Dataset entries
= = = = = = =

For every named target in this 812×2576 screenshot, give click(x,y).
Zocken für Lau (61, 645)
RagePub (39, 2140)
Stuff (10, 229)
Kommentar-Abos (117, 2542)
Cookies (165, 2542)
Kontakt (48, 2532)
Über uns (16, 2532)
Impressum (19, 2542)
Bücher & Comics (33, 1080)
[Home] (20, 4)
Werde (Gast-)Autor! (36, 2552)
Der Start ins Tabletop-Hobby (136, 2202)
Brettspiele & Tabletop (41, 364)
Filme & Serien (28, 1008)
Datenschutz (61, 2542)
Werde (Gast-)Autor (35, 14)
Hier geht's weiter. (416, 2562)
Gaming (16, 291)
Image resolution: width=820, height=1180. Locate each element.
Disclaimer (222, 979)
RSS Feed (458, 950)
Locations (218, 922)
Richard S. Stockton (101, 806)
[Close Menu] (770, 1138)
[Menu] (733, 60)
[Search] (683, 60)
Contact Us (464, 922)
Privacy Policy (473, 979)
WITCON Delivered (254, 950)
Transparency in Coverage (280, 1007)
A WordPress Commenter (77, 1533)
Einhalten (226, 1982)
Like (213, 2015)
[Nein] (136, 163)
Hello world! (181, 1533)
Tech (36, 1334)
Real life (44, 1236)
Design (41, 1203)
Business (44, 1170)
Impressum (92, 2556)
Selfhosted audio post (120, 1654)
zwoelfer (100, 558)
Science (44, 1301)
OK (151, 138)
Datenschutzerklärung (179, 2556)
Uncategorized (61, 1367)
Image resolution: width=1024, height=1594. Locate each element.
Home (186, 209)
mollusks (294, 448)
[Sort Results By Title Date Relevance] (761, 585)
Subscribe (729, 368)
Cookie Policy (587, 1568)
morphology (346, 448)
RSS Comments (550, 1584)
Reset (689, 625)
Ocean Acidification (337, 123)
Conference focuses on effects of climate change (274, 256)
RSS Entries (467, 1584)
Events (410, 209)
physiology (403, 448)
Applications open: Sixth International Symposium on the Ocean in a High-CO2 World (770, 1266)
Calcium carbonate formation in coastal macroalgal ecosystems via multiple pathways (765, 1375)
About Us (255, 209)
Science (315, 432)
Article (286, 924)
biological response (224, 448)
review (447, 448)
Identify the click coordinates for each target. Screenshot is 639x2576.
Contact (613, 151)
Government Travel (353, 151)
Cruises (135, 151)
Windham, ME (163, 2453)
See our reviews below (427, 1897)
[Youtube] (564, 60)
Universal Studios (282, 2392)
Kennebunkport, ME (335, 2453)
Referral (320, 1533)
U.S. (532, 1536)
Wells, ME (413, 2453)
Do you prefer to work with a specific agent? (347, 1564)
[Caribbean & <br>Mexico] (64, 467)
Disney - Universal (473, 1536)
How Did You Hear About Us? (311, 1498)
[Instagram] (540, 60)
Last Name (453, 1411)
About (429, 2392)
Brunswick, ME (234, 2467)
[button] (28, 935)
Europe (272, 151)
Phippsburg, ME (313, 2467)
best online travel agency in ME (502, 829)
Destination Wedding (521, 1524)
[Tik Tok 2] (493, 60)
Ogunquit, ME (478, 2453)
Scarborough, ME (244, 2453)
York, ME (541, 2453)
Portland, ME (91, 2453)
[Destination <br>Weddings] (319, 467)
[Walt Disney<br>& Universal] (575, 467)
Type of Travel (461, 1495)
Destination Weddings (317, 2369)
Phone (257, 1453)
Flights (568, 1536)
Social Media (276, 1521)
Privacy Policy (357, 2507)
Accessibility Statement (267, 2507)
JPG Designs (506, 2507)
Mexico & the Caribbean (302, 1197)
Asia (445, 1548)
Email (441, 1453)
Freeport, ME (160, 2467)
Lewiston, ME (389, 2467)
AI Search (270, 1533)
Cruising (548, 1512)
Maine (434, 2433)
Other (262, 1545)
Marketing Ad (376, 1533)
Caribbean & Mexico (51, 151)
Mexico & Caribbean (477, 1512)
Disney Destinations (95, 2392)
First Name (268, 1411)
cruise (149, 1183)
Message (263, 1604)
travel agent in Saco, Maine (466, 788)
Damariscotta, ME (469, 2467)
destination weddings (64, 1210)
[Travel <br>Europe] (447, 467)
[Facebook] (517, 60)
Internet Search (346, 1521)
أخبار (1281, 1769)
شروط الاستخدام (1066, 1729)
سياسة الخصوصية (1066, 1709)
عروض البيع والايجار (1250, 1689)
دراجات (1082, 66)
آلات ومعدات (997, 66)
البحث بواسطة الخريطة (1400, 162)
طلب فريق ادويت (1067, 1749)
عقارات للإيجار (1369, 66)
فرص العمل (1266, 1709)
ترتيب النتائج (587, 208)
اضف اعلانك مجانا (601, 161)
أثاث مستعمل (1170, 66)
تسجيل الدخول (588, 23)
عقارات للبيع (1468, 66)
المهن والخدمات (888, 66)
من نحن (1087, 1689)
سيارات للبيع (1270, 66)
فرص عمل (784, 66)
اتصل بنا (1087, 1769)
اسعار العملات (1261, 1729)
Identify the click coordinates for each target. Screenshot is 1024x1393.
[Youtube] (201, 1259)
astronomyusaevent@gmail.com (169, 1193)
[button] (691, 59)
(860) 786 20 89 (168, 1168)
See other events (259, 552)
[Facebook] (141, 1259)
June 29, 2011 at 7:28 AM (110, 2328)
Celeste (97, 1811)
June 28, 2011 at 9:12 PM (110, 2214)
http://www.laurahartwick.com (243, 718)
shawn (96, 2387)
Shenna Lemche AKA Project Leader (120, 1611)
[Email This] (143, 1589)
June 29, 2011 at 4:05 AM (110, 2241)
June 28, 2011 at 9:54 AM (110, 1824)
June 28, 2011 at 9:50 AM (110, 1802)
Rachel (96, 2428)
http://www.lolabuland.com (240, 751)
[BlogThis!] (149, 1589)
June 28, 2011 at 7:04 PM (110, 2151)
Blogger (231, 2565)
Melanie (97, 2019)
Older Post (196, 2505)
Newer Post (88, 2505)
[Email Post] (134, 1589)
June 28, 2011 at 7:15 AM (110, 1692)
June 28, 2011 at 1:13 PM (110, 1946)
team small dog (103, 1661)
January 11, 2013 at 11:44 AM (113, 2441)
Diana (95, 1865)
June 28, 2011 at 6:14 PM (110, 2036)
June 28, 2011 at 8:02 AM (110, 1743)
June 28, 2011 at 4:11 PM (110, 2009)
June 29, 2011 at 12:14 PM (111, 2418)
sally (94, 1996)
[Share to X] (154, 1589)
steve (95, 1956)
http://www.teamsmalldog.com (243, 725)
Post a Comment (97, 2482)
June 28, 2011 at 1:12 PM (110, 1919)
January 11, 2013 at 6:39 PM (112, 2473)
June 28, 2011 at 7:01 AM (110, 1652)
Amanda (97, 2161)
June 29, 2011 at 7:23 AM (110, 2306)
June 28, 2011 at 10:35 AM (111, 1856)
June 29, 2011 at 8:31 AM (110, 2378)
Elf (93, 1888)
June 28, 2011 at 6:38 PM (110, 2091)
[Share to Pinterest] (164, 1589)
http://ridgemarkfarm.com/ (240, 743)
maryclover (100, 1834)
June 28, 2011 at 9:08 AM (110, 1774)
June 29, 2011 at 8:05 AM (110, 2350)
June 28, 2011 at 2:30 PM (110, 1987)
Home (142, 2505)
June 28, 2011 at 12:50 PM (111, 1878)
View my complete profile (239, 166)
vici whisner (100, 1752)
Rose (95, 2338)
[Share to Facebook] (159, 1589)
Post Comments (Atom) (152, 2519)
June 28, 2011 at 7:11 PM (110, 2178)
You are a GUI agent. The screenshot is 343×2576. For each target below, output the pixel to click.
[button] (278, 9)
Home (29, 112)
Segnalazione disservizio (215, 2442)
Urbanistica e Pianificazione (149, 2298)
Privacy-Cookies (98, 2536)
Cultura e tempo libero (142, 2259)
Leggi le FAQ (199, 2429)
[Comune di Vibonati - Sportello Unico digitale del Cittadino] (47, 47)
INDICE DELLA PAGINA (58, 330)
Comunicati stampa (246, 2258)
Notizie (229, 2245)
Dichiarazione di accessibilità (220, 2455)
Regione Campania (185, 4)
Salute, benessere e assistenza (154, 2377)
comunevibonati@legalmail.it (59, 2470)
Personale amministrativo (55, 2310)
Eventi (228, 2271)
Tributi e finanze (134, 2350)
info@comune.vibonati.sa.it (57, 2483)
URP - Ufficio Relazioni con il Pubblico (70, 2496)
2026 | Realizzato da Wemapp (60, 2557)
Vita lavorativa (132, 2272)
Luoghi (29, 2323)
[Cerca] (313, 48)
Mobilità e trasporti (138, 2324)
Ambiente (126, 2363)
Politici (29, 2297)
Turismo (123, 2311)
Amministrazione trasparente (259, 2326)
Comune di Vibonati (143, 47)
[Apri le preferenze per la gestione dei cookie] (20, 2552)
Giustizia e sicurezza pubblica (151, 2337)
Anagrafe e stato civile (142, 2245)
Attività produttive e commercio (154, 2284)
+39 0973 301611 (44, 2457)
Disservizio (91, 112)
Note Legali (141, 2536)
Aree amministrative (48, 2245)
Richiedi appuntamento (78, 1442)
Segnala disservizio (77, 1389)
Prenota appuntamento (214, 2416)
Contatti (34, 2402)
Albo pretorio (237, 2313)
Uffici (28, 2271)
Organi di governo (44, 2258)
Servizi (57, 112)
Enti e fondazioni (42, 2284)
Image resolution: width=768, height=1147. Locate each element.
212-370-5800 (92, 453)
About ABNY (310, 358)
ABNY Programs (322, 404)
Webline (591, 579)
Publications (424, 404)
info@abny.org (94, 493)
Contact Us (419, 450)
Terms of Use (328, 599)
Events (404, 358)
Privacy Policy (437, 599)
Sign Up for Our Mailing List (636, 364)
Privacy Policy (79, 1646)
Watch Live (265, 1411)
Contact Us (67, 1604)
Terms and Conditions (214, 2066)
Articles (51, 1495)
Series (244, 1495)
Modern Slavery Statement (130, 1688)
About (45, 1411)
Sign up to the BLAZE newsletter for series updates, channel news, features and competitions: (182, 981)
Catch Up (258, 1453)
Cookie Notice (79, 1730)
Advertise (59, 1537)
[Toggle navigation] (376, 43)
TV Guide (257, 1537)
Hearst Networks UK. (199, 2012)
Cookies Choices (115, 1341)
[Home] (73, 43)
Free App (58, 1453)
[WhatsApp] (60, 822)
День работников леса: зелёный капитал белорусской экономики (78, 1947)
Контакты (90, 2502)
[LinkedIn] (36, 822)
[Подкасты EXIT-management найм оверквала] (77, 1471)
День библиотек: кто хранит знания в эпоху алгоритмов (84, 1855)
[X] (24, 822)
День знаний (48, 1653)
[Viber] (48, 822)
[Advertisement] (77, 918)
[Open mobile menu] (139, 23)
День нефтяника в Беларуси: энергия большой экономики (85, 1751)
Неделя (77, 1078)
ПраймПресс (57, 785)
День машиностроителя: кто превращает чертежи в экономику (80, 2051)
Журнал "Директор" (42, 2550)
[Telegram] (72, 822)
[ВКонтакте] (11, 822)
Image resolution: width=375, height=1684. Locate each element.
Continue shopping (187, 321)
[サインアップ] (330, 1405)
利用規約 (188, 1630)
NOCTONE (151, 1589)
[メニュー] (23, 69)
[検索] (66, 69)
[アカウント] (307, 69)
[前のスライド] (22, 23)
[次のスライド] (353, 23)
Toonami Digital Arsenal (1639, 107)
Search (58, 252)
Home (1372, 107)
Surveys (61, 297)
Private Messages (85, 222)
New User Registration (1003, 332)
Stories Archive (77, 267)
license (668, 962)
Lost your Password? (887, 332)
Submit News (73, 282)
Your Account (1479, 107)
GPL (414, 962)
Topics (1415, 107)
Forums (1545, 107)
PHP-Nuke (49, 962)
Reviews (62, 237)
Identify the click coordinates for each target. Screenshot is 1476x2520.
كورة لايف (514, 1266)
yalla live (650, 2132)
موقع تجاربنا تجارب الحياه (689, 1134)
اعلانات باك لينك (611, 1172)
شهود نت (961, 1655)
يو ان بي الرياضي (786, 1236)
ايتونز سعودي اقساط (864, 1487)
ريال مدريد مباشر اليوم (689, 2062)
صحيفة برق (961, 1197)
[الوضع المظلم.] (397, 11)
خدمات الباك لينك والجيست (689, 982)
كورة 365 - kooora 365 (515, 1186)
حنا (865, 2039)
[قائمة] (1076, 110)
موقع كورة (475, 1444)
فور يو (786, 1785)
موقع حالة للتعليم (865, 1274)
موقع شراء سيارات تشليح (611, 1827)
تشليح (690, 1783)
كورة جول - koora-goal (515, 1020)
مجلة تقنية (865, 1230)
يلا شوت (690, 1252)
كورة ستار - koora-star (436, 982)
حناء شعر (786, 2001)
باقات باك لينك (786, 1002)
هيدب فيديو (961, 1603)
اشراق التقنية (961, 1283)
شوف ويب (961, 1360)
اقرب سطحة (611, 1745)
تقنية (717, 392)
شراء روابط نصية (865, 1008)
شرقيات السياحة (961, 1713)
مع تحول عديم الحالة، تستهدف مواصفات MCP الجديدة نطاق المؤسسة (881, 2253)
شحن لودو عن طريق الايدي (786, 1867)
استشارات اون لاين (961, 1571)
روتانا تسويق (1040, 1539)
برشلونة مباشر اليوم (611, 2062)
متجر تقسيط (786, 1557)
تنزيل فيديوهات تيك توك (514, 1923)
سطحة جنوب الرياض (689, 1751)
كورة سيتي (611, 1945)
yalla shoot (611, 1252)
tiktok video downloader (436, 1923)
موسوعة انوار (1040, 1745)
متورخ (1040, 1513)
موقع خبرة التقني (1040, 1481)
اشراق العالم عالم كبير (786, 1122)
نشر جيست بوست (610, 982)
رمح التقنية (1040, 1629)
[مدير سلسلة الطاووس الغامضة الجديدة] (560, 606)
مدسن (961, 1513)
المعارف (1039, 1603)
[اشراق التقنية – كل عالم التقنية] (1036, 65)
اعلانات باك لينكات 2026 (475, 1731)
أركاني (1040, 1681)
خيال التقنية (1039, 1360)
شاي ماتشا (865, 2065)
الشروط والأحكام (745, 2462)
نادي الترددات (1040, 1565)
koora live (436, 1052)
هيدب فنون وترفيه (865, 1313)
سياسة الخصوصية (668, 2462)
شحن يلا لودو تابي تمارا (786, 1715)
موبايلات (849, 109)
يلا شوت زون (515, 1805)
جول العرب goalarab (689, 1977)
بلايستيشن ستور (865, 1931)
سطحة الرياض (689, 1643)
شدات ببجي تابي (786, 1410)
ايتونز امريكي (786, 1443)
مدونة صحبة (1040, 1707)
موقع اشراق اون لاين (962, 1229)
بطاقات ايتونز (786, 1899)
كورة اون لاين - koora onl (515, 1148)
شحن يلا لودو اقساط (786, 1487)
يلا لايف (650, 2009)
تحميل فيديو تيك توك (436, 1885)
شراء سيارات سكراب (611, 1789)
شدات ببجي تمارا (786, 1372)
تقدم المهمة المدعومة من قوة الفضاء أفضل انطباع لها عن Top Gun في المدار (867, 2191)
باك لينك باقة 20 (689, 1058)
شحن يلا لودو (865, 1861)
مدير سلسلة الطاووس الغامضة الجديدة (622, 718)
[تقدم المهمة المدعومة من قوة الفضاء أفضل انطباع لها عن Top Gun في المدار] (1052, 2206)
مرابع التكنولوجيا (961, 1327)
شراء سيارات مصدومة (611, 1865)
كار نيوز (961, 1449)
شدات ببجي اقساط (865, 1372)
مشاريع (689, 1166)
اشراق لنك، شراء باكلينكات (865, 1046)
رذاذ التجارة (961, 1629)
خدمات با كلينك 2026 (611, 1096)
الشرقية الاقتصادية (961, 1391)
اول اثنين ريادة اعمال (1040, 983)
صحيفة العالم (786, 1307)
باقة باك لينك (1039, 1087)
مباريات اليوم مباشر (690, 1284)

= = = = = = =

> _Assignment_
Exact reproduction is required. Give the lines of the data from its first line through the line containing "[Home] (20, 4)", and no others.

> _Task response_
For every named target in this 812×2576 screenshot, give click(x,y).
Zocken für Lau (61, 645)
RagePub (39, 2140)
Stuff (10, 229)
Kommentar-Abos (117, 2542)
Cookies (165, 2542)
Kontakt (48, 2532)
Über uns (16, 2532)
Impressum (19, 2542)
Bücher & Comics (33, 1080)
[Home] (20, 4)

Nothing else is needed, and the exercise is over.